A challenging but reasonable goal for physical mapping research projects is to extend to about 2 million base pairs the length of a DNA segment that can be covered by a single contig or spanned by a set of closely spaced, ordered markers. If physical mapping of human chromosomes is to be achieved within the next five years, it is important that current physical mapping efforts give their highest priority to the problem of completing maps, i.e. of achieving uninterrupted continuity of physical mapping data over large regions of DNA.
Another difficulty faced by those trying to assemble physical maps of chromosomes has been the inability to compare the results of one mapping method directly with those of another and to combine maps constructed by two different techniques into a single map.
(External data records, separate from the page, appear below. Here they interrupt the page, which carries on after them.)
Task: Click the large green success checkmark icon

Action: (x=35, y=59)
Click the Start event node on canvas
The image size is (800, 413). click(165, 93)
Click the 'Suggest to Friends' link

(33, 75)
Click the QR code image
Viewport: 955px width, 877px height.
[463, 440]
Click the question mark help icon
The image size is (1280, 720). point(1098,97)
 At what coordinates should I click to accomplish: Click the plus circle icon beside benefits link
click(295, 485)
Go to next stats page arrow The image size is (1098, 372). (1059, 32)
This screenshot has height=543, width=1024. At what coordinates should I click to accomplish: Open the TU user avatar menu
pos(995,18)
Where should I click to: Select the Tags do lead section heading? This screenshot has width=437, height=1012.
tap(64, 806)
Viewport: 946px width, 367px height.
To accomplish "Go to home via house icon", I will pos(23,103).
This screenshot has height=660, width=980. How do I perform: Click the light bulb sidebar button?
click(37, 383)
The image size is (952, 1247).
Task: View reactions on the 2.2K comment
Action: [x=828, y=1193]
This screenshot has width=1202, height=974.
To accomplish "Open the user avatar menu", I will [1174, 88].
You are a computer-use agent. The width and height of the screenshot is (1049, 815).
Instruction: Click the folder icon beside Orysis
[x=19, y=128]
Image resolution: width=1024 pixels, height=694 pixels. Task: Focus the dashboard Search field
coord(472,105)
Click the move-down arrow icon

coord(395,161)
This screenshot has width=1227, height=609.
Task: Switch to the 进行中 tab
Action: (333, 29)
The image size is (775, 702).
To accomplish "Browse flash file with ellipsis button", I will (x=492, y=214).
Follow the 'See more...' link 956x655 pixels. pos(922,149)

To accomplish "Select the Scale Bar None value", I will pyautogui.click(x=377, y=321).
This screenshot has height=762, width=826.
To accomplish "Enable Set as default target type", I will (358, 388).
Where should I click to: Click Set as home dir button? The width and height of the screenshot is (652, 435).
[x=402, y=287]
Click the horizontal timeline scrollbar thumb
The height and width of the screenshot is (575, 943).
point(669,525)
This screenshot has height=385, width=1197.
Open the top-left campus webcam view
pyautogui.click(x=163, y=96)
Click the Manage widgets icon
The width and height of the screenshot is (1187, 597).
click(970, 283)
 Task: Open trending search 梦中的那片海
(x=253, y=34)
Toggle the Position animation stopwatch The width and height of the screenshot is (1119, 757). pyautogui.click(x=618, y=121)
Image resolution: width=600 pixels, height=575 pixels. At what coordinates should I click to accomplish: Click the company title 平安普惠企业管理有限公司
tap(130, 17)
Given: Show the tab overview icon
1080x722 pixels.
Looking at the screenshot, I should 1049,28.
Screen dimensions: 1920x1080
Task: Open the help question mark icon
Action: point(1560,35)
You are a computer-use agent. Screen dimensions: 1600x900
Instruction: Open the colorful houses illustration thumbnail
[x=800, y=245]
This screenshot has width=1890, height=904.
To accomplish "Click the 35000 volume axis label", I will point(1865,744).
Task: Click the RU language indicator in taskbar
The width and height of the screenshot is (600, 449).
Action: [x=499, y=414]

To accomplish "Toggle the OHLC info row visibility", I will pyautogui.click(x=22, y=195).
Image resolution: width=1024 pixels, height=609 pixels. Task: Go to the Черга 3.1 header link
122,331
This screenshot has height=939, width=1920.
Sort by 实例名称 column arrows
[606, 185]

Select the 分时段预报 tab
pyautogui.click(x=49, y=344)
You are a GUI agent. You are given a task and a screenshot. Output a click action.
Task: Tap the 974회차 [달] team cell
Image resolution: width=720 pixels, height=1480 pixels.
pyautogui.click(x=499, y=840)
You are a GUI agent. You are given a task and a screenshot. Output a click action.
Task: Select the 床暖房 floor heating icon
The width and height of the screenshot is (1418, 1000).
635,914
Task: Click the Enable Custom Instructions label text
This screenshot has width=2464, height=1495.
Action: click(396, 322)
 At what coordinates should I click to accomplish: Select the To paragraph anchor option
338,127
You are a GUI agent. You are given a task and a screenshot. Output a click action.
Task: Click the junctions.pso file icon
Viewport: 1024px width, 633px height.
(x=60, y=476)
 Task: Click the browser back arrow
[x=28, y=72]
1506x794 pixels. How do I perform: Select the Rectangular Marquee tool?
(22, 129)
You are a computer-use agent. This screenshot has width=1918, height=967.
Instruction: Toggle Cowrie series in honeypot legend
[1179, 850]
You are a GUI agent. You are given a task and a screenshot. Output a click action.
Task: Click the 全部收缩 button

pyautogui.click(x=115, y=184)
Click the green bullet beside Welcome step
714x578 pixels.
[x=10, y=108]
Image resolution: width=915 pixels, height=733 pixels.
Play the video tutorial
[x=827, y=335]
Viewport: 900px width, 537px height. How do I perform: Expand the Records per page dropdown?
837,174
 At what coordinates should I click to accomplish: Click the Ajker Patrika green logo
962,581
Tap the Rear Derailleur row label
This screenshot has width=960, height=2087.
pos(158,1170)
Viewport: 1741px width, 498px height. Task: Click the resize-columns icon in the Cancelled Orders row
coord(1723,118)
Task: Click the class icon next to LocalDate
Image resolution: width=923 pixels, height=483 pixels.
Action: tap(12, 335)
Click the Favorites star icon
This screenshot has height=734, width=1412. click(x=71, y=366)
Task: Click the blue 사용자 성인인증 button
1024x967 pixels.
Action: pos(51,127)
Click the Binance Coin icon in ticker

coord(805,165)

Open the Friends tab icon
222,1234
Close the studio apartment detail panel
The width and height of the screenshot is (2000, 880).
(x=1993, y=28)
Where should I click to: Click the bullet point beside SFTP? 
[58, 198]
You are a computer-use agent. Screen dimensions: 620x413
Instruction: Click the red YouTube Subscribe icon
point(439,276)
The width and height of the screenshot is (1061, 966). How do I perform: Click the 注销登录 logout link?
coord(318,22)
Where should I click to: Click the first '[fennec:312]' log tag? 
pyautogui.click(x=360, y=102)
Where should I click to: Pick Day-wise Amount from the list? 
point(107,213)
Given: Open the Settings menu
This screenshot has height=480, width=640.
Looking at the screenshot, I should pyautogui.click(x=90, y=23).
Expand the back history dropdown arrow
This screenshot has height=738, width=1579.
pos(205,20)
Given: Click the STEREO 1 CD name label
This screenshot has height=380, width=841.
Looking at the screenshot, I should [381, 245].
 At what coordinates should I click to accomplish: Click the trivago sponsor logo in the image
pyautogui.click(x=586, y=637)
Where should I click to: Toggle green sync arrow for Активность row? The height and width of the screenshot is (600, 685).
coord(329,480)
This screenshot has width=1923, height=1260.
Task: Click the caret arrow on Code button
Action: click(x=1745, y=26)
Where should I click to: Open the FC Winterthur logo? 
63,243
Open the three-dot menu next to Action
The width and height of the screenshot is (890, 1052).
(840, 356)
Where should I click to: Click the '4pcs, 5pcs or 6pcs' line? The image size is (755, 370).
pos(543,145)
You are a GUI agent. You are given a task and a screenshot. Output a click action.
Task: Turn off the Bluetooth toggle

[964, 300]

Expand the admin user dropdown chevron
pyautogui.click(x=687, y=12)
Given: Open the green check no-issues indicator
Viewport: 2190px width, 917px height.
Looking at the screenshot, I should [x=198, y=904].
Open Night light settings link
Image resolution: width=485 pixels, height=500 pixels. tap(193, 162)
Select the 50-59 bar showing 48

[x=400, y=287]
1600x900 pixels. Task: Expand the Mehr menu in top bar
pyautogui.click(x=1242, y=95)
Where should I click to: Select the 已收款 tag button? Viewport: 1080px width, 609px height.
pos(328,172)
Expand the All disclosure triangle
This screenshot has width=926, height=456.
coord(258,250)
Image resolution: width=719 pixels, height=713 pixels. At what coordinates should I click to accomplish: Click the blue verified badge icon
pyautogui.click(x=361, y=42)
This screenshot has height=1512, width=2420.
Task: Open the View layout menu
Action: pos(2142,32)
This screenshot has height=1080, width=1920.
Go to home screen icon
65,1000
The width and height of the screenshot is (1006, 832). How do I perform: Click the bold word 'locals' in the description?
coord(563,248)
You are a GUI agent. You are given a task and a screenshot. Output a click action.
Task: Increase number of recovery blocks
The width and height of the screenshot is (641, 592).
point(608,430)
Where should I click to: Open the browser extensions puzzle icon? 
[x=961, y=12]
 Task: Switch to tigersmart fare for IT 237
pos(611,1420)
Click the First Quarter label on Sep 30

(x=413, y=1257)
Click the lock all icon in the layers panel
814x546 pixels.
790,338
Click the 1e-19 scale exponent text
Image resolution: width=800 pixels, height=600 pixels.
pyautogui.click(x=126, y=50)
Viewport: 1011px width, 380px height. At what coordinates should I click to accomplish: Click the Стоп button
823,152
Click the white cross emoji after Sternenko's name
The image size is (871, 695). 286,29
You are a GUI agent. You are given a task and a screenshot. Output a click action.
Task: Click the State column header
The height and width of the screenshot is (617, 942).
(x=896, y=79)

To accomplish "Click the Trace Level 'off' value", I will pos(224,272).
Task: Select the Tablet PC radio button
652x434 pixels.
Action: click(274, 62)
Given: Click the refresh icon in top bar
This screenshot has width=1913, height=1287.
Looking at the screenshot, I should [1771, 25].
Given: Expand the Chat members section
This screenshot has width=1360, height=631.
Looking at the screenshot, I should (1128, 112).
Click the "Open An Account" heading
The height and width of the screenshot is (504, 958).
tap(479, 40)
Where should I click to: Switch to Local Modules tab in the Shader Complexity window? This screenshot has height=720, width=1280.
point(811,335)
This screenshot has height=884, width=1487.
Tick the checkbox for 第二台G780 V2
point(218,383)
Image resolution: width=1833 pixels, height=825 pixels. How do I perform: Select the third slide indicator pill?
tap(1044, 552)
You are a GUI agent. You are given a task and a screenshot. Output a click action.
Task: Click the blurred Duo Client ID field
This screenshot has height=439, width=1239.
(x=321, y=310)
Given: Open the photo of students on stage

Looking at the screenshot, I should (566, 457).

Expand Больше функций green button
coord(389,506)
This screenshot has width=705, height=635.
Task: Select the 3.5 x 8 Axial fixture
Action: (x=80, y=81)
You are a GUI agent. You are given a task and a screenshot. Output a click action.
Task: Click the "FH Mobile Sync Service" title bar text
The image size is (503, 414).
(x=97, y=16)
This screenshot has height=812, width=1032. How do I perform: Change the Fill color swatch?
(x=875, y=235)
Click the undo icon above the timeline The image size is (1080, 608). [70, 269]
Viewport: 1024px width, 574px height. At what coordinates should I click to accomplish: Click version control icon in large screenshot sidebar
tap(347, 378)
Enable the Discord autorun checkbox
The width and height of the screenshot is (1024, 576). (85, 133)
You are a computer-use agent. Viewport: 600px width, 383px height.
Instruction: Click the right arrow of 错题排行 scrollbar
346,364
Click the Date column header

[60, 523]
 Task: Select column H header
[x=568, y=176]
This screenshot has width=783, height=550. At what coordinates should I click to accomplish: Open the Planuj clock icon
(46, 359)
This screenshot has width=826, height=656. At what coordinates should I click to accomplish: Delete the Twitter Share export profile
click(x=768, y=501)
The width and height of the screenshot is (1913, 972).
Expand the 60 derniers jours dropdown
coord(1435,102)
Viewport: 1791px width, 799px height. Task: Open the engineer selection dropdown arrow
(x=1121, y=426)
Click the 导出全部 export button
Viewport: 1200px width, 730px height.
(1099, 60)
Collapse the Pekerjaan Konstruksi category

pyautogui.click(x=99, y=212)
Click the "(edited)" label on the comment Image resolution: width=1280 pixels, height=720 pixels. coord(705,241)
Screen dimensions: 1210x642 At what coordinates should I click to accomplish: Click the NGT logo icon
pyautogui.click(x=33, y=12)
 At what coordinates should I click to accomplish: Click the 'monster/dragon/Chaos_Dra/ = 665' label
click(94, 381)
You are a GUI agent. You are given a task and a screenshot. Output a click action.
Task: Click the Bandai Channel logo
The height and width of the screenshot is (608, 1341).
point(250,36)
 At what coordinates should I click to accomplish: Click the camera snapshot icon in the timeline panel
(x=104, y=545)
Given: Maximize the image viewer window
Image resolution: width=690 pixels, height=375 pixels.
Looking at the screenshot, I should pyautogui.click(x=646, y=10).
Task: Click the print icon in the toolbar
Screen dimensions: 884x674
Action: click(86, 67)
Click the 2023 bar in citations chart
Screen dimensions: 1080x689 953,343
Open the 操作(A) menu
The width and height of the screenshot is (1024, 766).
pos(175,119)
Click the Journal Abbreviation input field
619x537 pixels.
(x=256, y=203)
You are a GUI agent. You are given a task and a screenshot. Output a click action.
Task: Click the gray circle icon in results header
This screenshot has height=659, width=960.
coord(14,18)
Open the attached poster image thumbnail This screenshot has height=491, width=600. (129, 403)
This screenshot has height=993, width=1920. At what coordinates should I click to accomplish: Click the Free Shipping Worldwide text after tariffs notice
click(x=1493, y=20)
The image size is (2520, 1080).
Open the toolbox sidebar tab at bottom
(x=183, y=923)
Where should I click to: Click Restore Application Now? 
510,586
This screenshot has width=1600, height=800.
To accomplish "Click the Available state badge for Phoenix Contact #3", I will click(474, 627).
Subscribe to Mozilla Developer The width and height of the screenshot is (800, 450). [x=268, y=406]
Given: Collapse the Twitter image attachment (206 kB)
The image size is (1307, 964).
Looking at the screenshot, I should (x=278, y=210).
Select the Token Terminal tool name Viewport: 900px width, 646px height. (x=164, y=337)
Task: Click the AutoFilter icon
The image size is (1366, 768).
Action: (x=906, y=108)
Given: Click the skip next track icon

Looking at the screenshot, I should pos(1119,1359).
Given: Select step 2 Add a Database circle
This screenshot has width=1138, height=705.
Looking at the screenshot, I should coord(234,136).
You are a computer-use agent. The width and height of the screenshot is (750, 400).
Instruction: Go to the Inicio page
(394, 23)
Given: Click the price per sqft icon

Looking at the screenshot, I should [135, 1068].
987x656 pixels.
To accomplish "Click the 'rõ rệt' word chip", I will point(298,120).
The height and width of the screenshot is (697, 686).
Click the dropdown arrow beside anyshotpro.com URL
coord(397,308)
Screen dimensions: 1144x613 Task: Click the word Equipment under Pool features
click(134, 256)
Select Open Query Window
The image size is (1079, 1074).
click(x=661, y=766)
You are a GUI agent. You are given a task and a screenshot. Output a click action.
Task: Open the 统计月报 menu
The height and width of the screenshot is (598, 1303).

This problem is addressed by the recent proposal of a new concept or definition of a useful physical map. According to the proposed system, data from any of a variety of physical mapping techniques can be reported in a common "language." In this system, each mapped element (individual clone, contig, or sequenced region) is defined by a unique "sequence-tagged site" or STS, which is basically a short DNA sequence that has been shown to be unique. A map is then constructed showing the order and spacing of the STSs.
The STS system, as proposed, appears to have several advantages. The STS map can be represented electronically and stored in a database that is publicly available and contains sufficient information to enable any scientist to recover de novo any mapped chromosomal region in his/her own laboratory. Thus, the proposed STS system will facilitate the scientific community's access to the human physical map. Quality control and project accountability will also be improved because the mapping results reported by any individual laboratory can readily be checked elsewhere.
Access to mapped DNA through the information in the STS database will obviate the need for an expensive, long term, centralized repository of clones, although it will not eliminate the need to generate and map such clones nor the need to store them in and distribute them from the laboratory in which they are produced. The proposed STS system will also facilitate the integration of results from different laboratories, regardless of the methods used, to produce a single, useful physical map and will establish a uniform criterion for determining how complete the map of a particular region is. Finally, an STS map may in the future be the appropriate starting point for DNA sequencing.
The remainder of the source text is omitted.